El regreso de la máxima referente del pop argentino a los grandes estadios quedó grabado en las páginas doradas de la música nacional. Ante un Monumental de River Plate colmado en su capacidad total, Lali Espósito cristalizó uno de los hitos más ambiciosos de su carrera artística al presentar como invitada estelar de la noche a la estrella global de origen australiano, Kylie Minogue. Juntas sobre las tablas, las divas fusionaron sus estilos para desatar el delirio de los fanáticos a través de versiones compartidas de los hits mundiales "Can't Get You Out of My Head" y "Padam Padam".
La mítica intérprete internacional se rindió ante el fervor de la plaza argentina y no escatimó en devoluciones de profunda admiración hacia la anfitriona del show.
“Es un gran honor compartir este escenario con vos esta noche y que todos ustedes canten con nosotras en este lugar increíble, River Plate”, manifestó Minogue conmovida por la acústica del estadio.
El bloque musical alcanzó su punto de mayor sintonía fina cuando la invitada dialogó de forma lúdica con la marea de seguidores sentenciando que “no podemos dejarlos ir todavía”, lo que habilitó el pase de comedia para que Lali arengara a la multitud al grito de ¿una más? antes de arremeter con los compases electrónicos que definen a su repertorio conjunto.

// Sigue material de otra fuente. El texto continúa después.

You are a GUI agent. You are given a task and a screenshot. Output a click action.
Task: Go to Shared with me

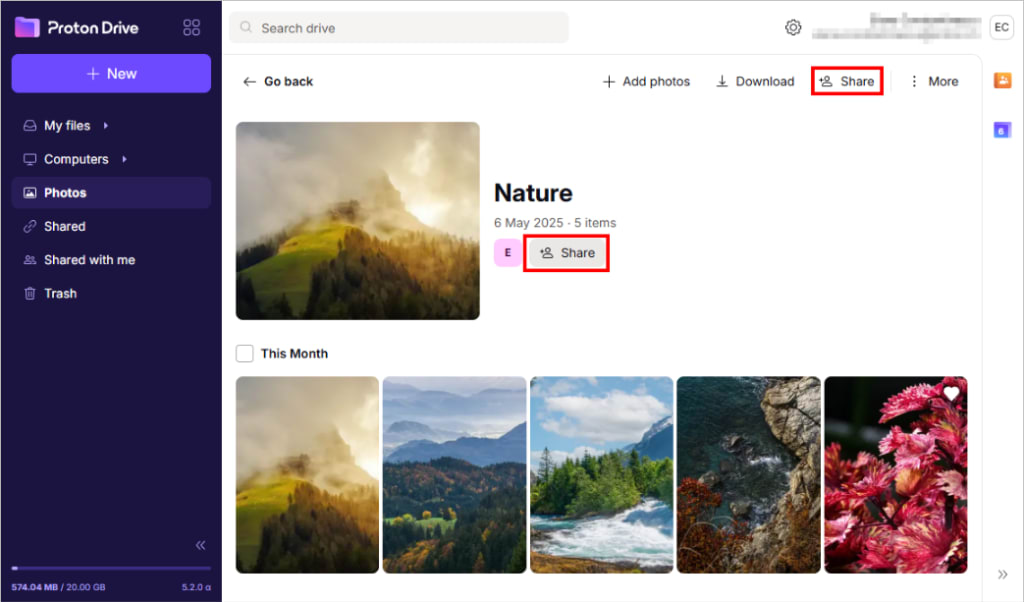89,259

Un grito de justicia en la semana del Ni Una Menos
Sin embargo, el concierto trascendió las fronteras del mero entretenimiento para transformarse en una masiva caja de resonancia política y social. Capitalizando la masividad y la atención mediática de la velada, la ex Casi Ángeles interrumpió el ritmo de las coreografías para pronunciar un enérgico y doloroso discurso institucional enmarcado en las jornadas de concientización del Ni Una Menos.
Bajo un silencio respetuoso que paralizó las tribunas de Núñez, la cantante visibilizó las muertes de Agostina Vega —la adolescente de 17 años hallada sin vida en una obra en construcción en la provincia de Misiones y por cuyo caso se encuentra detenido un remisero de 46 años— y de la joven Dulce, hechos que movilizaron las agendas comunitarias en los últimos días.
“Aprovechar que estamos todos escuchándonos, en esta semana del Ni Una Menos, después de que la violencia machista se lleve la vida de Agostina Vega y Dulce, quiero pedir un minuto de silencio. Quisiera pedir un minuto de silencio por todas las víctimas de la violencia machista que este gobierno niega”, denunció Lali con crudeza.
La artista apuntó sus dardos dialécticos contra las narrativas de la actual administración nacional respecto de las políticas públicas de género y la prevención de delitos de índole intrafamiliar. El cierre de su pronunciamiento estuvo enfocado en honrar la memoria de todas las mujeres asesinadas en el territorio nacional y en visibilizar el drama invisible de los niños y niñas que resultan víctimas colaterales al quedar desamparados y sin sus madres a causa de los crímenes de odio patriarcal.